Es spricht für sich, dass sich hier bisher keinerlei vertrauenswürdige osteuropäische Firmennamen auf dem westeuropäischen Markt etabliert haben. Gefährlich wird es spätestens dann, wenn der übliche Frontalschaden am Ausgangsbike war, denn da müsste der Rahmen vermessen werden, was schon vor Jahren mindestens 1000€ gekostet hat und damit für diesen Business Case völlig unrealistisch ist. Ökonomisch Katastrophal ist auch der recht häufige Aufprall im Heck, weil an ausnahmslos allen gummigelagerten Motor-Getriebe-Blöcken nach dem 1979 abgekupferten Norton-Prinzip die Schwingen im Getriebe gelagert sind. Da das Getriebegehäuse aus Guss und damit ziemlich starr ist, sind Brüche durch die heftige Einleitung einer Kraftspitze über die Schwingenlagerung unvermeidlich. Das ist bei eingebautem Getriebe nur sehr schwer sichtbar. Der Harley-Neuling, mit Stammtisch- Geschichten über die schlechten Harley-Fahrwerke im Ohr, glaubt dann auch noch, das unweigerlich abenteuerliche Fahrverhalten wäre „normal“.

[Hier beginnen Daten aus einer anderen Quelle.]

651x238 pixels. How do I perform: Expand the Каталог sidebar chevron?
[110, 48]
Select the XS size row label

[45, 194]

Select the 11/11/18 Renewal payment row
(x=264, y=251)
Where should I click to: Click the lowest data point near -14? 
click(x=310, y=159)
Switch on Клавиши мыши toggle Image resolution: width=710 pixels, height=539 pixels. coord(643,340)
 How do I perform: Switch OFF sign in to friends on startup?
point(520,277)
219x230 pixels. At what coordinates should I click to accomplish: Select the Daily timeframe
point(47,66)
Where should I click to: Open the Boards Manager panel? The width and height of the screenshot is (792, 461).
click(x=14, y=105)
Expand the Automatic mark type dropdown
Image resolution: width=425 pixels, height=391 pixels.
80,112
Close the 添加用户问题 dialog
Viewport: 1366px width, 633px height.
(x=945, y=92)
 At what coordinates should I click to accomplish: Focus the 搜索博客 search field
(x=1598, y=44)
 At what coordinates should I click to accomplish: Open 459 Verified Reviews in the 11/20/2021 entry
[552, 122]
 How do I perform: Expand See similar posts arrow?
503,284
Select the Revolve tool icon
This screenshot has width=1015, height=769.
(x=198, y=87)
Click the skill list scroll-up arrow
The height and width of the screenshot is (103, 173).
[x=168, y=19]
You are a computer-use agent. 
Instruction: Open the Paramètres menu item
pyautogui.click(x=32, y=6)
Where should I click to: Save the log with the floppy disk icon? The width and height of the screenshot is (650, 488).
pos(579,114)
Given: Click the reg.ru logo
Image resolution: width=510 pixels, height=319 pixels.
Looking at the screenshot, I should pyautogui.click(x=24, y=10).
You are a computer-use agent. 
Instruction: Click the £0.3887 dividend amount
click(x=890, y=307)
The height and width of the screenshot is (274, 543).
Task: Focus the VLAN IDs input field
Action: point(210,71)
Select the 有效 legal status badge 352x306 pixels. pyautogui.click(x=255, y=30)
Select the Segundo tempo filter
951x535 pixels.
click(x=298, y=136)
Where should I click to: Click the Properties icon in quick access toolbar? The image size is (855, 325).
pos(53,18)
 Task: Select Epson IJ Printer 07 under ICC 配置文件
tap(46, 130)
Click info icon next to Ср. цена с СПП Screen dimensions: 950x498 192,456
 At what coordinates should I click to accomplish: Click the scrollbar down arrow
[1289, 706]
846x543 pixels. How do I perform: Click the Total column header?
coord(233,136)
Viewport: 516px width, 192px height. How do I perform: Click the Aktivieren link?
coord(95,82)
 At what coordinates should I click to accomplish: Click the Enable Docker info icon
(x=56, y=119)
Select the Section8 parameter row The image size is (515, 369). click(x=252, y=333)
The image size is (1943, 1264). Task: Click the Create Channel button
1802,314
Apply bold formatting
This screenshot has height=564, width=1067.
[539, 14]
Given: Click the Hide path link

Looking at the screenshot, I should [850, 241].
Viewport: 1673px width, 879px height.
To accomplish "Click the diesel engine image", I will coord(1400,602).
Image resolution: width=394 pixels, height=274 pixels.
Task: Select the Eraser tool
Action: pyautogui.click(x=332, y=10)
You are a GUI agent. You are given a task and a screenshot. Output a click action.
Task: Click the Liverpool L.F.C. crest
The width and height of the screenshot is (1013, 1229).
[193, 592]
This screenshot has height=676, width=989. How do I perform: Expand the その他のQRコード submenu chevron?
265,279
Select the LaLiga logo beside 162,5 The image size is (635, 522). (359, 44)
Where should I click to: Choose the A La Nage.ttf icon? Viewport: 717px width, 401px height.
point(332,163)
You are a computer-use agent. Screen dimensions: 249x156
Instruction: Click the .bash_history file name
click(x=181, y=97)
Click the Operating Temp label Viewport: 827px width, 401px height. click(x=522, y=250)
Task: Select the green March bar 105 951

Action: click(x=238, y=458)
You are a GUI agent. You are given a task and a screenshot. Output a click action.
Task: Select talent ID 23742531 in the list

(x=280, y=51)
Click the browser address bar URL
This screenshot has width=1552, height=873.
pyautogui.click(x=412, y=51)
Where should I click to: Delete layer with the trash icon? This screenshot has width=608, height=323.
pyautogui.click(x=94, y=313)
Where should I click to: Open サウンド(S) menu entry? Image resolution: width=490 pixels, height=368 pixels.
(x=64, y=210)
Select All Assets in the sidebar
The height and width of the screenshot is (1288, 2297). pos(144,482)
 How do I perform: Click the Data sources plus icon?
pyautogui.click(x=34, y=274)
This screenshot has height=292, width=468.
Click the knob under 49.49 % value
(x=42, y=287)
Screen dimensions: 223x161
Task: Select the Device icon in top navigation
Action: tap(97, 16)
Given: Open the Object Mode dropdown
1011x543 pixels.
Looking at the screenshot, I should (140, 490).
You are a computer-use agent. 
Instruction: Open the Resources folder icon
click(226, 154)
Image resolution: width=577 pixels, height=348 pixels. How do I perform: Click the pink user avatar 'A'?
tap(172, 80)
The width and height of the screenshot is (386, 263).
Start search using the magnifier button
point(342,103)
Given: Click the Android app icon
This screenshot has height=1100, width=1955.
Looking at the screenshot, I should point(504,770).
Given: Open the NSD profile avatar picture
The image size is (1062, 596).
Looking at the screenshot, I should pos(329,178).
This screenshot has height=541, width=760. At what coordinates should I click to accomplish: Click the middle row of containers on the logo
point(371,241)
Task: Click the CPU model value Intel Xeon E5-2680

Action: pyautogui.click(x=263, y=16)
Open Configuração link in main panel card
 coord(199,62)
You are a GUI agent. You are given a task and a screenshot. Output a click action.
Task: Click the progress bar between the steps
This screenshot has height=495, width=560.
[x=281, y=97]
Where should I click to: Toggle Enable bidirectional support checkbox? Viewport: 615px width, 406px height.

„Glück“ hat der Käufer, wenn das Bike auf der Seite liegend über die Straße geschliddert ist und - ohne irgendwo einzuschlagen - einfach irgendwann vermittels der Reibung des Teers zum Stillstand gekommen ist. Aber genau das verraten einem die Verkäufer eben nicht. Oft kaufen westeuropäische Freie Händler oder Schrauberbuden solche Bikes im Dutzend billiger von den Osteuropäischen Schraubern auf und keinen die Historie = den ursprünglichen in den Schrottcontainer führenden Schaden, garnicht. Der offizielle Freundliche bietet mittlerweile an, per Eingabe der in USA - wie oben beschrieben nicht mehr zulassungsfähigen - Fahrgestellnummer in entsprechende Systeme von Versicherungen oder Zulassungstellen (auf die auch Systeme wie Carfax zugreifen), den dort zur Verhinderung der Wiederinbetriebnahme verzeichneten - den Versicherungen zwecks Schadensausgleich gemeldeten - Schaden zu recherchieren.
Heisst also: immer vorher die Fahrgestellnummer verlangen und checken (lassen)! Trotzdem sollte einem Folgendes bewusst sein:
Der Kapitalismus schließt einfach prinzipiell aus, dass einem etwas geschenkt wird. Was deutlich billiger als marktüblich ist, ist meistens noch deutlich weniger wert als der geforderte Preis, sprich, es hat einen innerhalb des Preisrahmens inclusive Margen nicht behebbaren, also gravierenden Mangel. Ein Verkäufer-Markt treibt Preise hoch, ein Käufer-Markt drückt Preise runter. Die derzeitigen, bestimmt noch Jahre anhaltenden Krisenzeiten weisen für Konsumgüter alle in Richtung Käufermarkt, spätestens nach diesem Winter. Warte ein Weilchen und Kauf Dir ein anständiges Bike mit deutscher Erstzulassung, was in Dein Budget passt. Der Kapitalismus lebt auch davon, das jeden Tag ein Dummer aufsteht. Und wer meint, bei so einem Geschäftsmodell könne er ein Schnäppchen machen, ist für mich ein Dummer. Sorry für die deutliche Ausdrucksweise
Dieser Beitrag wurde schon 2 mal editiert, zum letzten mal von motorcycle boy am 06.10.2022 23:43.